Wednesday, December 28, 2011

Jessie J - Who You Are



Just sharing a sad, but positive song. I don't think she makes a single song I don't like, though.

Saturday, December 24, 2011

My parents do not protect me

Figured I owed it to you to let you know I haven't wasted away into nothingness.

A little ridiculous to think, actually. I'm quite fat right now. I'm under 140, my doom-line...but I'm close.

My boyfriend is going away for a week or so, I'm going to try to lose a few pounds.

Things are a little hellish right now.

I'm impoverished. My parents are bringing the violent retarded alcoholic over for Christmas and I'm leaving the house.

Apparently, it "has no place to go."

Bull. Shit.

But I won't get into a rant about that, because I'll go into freakout mode and cry over how much my parents don't fucking care whether or not I feel safe in my own home.

I have to leave. At least I have someplace warm to go, and I don't have to spend all night looking for a place I can walk around in for nine hours on Christmas day.

and I'll have a cat to play with.

Despite the fact that my poor defenseless dogs are going to be locked in the house with a repulsive sack of shit for like NINE HOURS.
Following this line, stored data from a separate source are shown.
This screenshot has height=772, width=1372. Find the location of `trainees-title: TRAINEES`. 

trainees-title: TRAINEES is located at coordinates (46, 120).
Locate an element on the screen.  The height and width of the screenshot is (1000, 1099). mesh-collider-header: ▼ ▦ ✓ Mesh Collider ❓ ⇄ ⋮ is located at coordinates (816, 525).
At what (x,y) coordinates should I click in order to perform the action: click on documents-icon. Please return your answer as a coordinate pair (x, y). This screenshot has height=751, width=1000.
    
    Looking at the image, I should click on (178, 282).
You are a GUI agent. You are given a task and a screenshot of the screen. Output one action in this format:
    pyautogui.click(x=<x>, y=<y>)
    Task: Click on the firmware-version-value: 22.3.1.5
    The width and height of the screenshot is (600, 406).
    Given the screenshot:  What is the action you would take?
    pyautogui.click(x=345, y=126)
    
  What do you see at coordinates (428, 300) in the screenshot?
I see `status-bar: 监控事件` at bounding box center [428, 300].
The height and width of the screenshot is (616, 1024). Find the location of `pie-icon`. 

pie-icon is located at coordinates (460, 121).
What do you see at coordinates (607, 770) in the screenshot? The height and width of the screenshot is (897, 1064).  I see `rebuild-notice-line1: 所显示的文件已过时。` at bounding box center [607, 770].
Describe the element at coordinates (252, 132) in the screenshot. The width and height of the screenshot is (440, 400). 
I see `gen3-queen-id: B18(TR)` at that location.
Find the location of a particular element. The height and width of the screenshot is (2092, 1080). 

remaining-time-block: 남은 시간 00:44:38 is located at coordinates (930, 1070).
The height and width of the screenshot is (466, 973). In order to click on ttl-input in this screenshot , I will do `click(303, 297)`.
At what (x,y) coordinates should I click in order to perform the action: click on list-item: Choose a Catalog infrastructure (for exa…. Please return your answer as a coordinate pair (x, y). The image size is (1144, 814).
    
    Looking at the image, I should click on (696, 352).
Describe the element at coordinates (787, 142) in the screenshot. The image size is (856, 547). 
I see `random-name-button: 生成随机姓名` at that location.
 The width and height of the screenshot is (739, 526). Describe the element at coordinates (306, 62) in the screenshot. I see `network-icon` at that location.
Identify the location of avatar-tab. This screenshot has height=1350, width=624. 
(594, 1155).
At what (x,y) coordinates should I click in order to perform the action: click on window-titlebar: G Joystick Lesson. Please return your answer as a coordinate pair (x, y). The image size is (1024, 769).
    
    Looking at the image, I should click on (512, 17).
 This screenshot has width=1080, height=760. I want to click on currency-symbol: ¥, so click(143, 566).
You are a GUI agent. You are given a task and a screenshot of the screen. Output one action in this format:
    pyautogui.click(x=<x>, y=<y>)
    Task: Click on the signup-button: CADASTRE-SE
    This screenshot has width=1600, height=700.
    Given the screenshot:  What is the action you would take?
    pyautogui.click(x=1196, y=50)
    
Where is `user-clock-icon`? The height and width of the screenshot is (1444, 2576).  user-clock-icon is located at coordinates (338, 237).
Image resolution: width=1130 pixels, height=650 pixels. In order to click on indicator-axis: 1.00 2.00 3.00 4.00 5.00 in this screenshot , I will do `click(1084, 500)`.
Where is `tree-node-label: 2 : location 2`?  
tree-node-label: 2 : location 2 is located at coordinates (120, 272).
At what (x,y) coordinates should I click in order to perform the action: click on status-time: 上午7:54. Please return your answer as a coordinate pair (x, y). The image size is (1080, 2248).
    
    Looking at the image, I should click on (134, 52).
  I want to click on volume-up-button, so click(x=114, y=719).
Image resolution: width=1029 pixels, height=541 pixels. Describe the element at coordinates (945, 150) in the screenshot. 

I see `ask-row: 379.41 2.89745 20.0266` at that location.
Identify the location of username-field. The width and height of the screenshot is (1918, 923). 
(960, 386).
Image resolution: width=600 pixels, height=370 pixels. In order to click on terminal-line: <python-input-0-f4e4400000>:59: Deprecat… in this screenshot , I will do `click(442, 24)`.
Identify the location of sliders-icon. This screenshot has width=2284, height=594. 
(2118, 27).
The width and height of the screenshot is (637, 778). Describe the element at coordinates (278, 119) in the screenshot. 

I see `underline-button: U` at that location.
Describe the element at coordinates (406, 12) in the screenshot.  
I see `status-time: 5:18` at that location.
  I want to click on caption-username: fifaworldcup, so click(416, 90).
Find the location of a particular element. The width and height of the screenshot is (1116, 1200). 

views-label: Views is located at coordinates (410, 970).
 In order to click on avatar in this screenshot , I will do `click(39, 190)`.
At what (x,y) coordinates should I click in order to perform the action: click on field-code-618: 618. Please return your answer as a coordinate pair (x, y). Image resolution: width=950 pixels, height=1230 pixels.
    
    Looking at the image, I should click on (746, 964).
And of course my parents will refuse to bathe them.

And I won't be able to eat anything from my fridge for a long time again, because it will be dirty.

I think I figured out why I'm so fucking pathetic.

It's learned helplessness. No matter what I do, bullshit keeps piling up. There's no money, there hasn't always been someplace to go, and there isn't always a place to go, either.

My parents do not protect me.

Gah. Off to home to pack up a few things and hide others before the filthy creature gets there.